“So far she’s the only person I’ve ever known who has helped make being me a little less hard.”
David Drucker has never really had any friends aside from his older sister Miney. He’s not good in social situations. He keeps a journal of social rules and notes about the people he encounters. Many of those people fall on a “Do Not Trust” list Miney helped him start compiling before she left for college. Rather than interact with his classmates who call him weird, David prefers to put on his headphones and listen to music during his lunch period. One day, Kit Lowell, the prettiest girl in school, sits next to him. It changes everything.

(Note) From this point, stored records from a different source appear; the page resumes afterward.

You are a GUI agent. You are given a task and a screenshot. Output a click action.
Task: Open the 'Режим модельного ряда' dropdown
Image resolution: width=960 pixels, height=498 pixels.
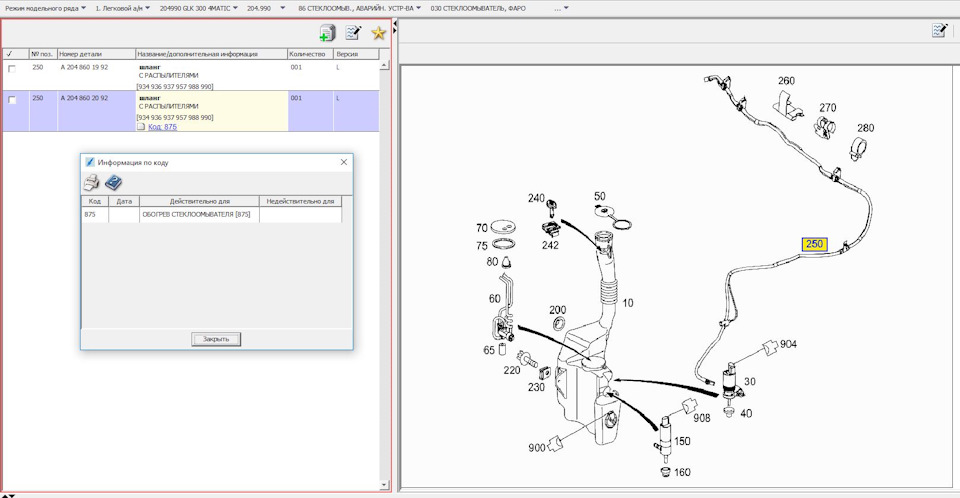point(46,8)
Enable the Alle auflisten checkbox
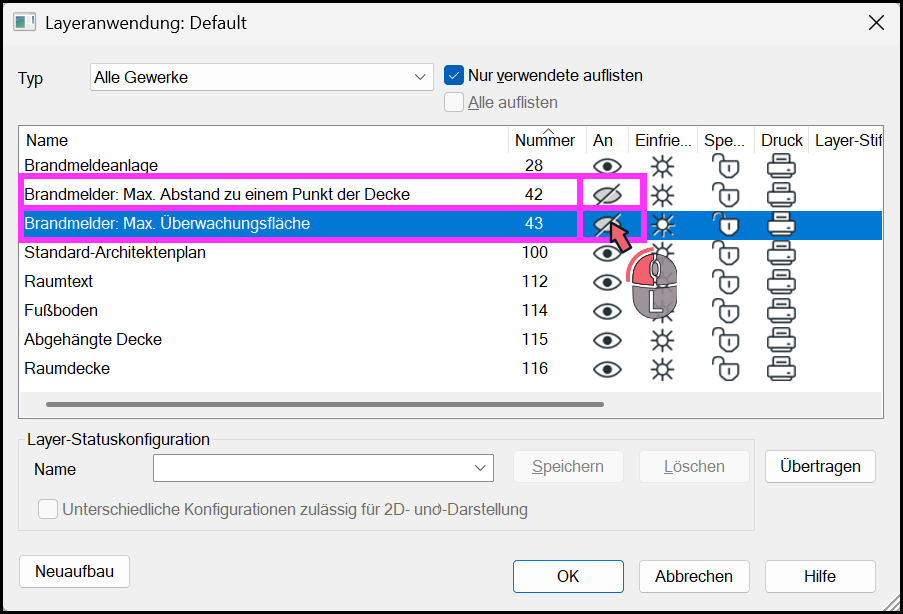 (x=454, y=103)
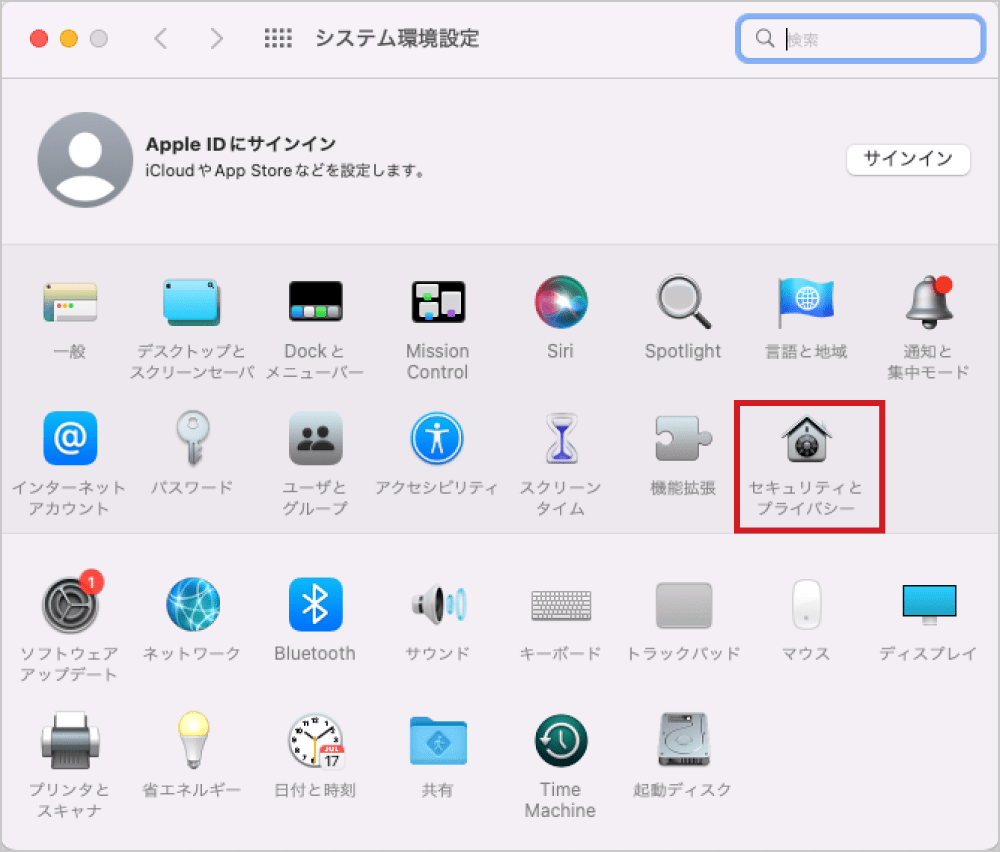Open the Siri settings icon
The height and width of the screenshot is (852, 1000).
click(560, 302)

In What to Say Next, each teenager is struggling with something: David is autistic. Kit’s father died suddenly in a car crash. As they eat lunch with each other every day, they find an unexpected supportive friend. Because David is blunt and honest, he has no problem talking about Kit’s dad’s death while everyone else tiptoes around it (including her workaholic Indian mother). Kit looks beyond David’s surface to see who he really is while no one else at school does. Their friendship slowly blooms into romance. When Kit asks David to help her really dig into her dad’s accident, though, both of them face truths they don’t really want to.

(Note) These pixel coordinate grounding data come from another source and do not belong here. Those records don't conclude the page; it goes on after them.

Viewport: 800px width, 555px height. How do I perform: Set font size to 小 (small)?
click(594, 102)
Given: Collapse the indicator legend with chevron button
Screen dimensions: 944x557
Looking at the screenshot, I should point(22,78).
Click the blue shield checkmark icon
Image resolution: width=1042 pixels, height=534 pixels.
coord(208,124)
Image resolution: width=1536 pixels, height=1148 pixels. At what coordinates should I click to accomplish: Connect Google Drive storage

Julie Buxbaum has a wonderful way of writing characters that are not perfect. The emotions they experience–grief, giddiness at new relationships, joy, anger–are all instantly relatable. David and Kit are so fully realized that by the end of What to Say Next, they feel like friends. You’ve cheered alongside David when he finally joins an after-school activity and stands up to hateful bullies. You’ve been outraged alongside Kit when she discovers her mother has been hiding things from her and relieved when she lets her best friends back into her life. And you’ve swooned as David enacts a multi-step apology/entreaty, leaving his heart on his sleeve for Kit to find. They’re such great characters that you can ignore the slight missteps in the story (namely the semi-rushed revelation at the end).
What to Say Next is many things: an educating glimpse into autism, a lesson on accepting and embracing differences, the pangs and joys of high school, and, most importantly, a simple story about love in all forms.